The Maximizing Scale and The Regret Scale
Author of Tool:
Schwartz, B., Ward, A., Monterosso, J., Lyubomirsky, S., White, K., & Lehman, D. R.
Schwartz, B., Ward, A., Monterosso, J., Lyubomirsky, S., White, K., & Lehman, D. R. (2002). Maximizing versus satisficing: happiness is a matter of choice. Journal of Personality and Social Psychology, 83, 1178- 1197.
Primary use / Purpose:
The maximizing scale was designed to measure the tendency to satisfice or maximize. The regret scale was intended to measure the tendency to experience regret.
As the number of options available to a person increases so too does the burden of choice. For individuals identified as maximizers, added options pose problems as the individual must consider each and attempt to determine which would lead to the best outcome. When a selection is made, maximizers often feel doubt or a lingering regret.

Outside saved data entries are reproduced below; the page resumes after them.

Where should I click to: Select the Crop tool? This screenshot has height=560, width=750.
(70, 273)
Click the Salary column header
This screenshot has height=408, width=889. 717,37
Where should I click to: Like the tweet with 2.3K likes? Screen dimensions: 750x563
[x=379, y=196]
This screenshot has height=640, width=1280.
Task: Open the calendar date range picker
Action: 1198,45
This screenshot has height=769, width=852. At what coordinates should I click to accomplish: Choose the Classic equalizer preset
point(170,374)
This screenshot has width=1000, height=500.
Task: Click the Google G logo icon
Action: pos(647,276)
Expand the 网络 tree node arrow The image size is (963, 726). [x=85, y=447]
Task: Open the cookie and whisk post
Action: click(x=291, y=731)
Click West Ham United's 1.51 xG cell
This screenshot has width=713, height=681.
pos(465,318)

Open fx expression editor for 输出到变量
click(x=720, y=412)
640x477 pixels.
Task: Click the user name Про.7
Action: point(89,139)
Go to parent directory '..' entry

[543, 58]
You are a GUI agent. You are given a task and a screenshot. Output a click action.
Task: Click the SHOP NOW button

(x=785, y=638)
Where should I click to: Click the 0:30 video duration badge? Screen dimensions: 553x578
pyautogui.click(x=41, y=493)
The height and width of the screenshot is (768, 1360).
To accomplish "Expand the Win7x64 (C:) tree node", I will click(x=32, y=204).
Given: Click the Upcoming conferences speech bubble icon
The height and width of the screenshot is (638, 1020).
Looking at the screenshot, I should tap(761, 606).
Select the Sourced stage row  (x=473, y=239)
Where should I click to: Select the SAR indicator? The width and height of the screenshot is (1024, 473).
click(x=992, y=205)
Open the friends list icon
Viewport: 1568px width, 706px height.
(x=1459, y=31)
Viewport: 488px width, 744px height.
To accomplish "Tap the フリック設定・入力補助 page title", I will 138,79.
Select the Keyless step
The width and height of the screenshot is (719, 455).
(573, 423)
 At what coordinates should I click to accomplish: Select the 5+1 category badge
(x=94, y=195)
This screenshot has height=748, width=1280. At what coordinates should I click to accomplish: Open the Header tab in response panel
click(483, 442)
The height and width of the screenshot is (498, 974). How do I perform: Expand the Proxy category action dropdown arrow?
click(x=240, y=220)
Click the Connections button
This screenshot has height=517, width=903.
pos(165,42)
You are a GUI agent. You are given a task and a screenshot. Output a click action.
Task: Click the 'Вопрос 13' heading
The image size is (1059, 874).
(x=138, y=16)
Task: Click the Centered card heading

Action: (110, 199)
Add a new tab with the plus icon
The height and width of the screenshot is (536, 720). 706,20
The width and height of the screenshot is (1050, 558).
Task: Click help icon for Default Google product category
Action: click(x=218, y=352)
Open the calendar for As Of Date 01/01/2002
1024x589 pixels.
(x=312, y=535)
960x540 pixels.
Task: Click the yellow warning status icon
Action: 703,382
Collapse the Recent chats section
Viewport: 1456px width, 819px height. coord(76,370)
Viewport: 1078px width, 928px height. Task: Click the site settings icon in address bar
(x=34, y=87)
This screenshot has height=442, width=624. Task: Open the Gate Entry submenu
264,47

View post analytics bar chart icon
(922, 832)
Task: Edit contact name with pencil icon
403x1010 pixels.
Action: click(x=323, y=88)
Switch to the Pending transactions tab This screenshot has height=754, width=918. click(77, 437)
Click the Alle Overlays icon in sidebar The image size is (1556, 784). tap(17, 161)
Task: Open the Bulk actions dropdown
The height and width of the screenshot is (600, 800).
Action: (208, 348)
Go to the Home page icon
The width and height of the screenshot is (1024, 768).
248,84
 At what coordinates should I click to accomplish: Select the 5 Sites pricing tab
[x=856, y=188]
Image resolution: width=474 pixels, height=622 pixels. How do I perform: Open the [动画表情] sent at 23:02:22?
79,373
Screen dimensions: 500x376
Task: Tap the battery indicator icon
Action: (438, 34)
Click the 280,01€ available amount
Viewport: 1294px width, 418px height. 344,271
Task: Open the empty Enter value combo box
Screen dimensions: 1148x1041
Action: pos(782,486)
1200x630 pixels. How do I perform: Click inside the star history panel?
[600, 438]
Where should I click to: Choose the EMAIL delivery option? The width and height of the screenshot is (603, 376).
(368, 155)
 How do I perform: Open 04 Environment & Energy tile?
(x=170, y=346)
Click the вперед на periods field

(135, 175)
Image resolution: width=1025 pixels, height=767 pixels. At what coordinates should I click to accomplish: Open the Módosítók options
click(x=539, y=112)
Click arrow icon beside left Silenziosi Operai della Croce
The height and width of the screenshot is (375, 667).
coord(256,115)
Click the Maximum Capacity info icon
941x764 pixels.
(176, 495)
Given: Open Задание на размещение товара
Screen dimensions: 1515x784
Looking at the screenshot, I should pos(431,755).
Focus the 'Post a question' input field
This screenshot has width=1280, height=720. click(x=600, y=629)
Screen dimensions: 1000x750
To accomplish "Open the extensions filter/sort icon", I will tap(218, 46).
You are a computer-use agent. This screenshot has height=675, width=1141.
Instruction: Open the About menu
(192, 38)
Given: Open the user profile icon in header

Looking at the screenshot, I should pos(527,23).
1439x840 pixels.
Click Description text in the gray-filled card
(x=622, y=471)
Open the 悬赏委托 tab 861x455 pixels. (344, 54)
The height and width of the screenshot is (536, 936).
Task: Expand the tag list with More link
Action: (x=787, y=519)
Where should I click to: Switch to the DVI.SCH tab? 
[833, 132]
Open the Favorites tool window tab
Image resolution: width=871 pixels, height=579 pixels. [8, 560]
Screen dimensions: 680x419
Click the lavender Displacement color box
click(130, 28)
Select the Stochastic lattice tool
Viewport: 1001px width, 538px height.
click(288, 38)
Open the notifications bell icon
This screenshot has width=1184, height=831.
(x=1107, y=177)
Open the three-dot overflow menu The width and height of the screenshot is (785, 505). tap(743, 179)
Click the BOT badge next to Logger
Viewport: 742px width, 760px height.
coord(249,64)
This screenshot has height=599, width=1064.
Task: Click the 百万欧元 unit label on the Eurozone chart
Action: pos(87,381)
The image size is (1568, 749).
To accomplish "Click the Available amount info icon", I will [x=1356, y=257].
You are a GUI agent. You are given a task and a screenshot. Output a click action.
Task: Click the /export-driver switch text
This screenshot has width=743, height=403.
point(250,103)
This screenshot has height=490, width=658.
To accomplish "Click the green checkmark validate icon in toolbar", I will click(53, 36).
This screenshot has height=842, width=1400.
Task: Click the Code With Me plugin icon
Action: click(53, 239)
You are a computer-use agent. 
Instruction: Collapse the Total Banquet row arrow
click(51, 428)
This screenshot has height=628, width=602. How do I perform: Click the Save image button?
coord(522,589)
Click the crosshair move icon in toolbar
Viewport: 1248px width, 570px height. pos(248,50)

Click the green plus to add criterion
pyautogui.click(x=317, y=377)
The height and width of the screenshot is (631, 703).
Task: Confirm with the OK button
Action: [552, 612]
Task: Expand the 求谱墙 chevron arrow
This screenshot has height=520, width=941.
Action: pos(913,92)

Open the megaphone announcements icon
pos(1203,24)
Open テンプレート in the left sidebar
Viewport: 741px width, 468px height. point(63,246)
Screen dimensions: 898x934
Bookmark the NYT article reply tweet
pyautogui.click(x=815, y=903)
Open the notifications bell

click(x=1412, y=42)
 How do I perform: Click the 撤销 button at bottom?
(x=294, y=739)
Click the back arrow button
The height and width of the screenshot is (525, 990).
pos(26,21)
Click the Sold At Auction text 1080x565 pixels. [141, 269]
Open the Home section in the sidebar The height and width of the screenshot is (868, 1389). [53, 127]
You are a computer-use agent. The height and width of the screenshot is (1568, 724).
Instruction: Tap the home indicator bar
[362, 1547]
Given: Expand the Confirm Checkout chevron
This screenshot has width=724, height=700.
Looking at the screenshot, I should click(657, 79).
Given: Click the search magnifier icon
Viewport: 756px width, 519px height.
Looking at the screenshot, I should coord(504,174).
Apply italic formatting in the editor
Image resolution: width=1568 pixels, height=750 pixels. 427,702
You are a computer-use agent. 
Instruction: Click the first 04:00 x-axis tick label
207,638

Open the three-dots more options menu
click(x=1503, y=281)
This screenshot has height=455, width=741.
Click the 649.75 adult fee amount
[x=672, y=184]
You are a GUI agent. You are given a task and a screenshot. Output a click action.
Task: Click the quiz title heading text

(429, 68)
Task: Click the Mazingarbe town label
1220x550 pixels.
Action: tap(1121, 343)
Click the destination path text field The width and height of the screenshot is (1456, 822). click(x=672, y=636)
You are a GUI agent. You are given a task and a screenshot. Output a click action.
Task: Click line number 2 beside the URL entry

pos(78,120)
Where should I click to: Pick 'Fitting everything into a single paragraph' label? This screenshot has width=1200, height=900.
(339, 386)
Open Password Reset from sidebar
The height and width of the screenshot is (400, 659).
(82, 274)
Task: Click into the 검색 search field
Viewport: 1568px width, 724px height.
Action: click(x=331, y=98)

The maximizing scale contains thirteen items, each rated on a seven point scale from completely disagree to completely agree. These items assess whether a person tends to try and maximize their outcomes or whether they are a satisficer who simply searches for an outcome that can be deemed “good enough” if not the best.
The regret scale consists of five items and makes use of the same seven point rating scale. It assesses how individuals feel after having made a decision and whether they experiencing lingering doubt about their choice or regret over what they have missed out on.